Directions for this task ->
From the material below, work out how many lines contain "first" and answer with the number only.

Supplied data ->
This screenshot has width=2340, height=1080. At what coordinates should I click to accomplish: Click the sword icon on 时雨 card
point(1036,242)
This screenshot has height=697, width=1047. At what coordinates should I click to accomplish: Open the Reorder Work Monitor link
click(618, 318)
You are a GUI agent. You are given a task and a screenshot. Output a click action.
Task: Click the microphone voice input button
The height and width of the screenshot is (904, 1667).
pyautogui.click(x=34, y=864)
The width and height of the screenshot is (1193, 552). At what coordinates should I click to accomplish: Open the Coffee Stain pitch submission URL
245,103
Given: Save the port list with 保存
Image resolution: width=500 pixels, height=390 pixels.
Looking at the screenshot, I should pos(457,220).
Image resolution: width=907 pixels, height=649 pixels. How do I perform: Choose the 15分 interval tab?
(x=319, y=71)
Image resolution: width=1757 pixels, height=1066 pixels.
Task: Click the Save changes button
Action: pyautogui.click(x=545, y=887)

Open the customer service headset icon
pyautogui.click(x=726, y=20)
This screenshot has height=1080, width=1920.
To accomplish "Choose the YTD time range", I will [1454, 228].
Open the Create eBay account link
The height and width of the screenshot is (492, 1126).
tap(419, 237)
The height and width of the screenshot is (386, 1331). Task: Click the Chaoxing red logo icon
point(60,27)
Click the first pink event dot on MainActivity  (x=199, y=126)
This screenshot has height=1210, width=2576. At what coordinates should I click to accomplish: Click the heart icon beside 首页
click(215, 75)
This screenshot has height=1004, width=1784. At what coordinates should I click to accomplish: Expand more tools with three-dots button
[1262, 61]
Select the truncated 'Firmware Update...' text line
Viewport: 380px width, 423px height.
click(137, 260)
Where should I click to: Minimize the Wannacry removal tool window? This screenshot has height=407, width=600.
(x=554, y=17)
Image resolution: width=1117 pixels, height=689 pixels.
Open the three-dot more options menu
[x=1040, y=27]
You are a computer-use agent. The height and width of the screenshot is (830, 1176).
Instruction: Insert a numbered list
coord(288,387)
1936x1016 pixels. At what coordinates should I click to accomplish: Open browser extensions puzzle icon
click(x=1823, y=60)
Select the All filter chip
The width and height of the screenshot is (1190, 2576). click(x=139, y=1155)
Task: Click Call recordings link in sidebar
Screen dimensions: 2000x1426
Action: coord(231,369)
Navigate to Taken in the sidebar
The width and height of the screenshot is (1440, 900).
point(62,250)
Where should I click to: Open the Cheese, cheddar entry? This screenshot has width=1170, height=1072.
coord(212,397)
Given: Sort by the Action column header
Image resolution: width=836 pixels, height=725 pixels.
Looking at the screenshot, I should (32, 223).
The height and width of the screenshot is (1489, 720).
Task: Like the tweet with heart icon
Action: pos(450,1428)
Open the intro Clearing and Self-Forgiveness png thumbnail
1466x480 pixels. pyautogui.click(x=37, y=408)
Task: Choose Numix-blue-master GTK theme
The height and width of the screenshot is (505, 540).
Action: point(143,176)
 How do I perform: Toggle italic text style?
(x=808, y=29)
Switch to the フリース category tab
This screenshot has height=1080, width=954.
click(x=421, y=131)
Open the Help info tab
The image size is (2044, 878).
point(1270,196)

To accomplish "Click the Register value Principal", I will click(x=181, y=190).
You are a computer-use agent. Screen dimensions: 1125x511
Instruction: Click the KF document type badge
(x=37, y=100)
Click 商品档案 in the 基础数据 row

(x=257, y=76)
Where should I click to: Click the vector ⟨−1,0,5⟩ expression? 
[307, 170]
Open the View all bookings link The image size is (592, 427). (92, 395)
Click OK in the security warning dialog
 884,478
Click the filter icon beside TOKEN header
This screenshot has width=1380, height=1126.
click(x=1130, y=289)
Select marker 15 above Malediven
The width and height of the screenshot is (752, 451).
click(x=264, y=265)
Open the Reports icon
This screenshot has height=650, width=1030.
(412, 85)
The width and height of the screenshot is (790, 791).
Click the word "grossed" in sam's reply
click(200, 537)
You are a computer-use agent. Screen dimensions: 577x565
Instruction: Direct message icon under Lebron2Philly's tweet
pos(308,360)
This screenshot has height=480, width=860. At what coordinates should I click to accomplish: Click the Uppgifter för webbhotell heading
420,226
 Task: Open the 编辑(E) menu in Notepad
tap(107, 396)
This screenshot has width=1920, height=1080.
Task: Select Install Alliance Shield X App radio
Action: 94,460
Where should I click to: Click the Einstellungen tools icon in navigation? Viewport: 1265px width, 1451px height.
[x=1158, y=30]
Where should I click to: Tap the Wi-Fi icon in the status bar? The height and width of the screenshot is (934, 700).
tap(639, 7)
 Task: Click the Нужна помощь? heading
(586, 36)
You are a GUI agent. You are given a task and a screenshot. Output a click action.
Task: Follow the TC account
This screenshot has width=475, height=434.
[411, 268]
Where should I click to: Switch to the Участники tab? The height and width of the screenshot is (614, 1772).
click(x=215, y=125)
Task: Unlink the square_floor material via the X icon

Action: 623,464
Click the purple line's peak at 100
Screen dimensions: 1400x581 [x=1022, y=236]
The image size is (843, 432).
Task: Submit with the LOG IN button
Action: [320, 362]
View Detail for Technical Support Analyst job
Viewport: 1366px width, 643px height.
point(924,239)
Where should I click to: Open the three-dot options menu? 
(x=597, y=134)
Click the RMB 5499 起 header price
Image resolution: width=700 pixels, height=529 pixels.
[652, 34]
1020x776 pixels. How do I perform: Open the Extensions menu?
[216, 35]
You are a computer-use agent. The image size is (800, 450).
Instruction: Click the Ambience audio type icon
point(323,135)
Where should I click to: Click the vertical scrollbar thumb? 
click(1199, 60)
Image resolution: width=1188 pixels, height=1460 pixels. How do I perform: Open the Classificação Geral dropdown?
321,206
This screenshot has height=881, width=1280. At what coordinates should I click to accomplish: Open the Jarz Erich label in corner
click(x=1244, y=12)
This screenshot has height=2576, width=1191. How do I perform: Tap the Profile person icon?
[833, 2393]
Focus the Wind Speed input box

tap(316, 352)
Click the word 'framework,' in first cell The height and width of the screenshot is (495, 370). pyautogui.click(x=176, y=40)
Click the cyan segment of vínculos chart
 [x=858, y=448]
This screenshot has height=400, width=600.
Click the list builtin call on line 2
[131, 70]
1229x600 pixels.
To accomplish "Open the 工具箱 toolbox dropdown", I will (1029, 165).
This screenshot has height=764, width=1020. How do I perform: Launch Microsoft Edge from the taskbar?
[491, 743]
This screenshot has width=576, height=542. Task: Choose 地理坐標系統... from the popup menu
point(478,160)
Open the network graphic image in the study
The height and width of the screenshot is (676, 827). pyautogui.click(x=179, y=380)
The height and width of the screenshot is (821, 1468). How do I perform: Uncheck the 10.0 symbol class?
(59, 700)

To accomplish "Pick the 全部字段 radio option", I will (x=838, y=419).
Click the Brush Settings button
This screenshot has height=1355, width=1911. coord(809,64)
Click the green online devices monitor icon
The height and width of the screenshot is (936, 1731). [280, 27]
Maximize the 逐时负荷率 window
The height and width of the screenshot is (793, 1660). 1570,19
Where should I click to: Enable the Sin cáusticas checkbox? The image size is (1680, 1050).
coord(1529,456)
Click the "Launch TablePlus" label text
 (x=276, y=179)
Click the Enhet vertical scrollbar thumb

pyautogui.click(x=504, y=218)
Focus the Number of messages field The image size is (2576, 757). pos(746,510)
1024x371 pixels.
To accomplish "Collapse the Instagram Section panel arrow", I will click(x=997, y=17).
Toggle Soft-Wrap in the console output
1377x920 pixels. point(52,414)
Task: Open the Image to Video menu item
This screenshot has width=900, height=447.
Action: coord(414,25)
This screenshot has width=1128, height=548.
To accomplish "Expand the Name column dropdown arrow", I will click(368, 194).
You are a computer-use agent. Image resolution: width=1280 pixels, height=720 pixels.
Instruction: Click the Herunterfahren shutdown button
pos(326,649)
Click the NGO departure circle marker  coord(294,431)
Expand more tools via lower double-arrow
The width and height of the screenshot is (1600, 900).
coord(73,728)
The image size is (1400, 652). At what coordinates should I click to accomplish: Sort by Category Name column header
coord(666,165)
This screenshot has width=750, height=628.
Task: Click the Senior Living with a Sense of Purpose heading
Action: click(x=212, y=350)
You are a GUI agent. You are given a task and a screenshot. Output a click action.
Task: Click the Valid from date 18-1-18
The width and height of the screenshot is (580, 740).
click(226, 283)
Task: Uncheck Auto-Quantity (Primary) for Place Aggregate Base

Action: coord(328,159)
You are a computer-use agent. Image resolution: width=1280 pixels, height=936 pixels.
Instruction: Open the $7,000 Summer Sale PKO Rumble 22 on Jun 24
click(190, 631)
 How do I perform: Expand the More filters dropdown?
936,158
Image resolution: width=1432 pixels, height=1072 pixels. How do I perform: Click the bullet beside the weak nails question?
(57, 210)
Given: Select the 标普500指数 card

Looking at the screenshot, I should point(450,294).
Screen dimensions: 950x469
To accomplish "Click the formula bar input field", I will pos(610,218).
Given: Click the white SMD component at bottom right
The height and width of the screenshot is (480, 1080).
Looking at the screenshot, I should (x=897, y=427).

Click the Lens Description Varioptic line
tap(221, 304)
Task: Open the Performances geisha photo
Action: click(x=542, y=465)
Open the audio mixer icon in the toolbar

Solution for this task ->
2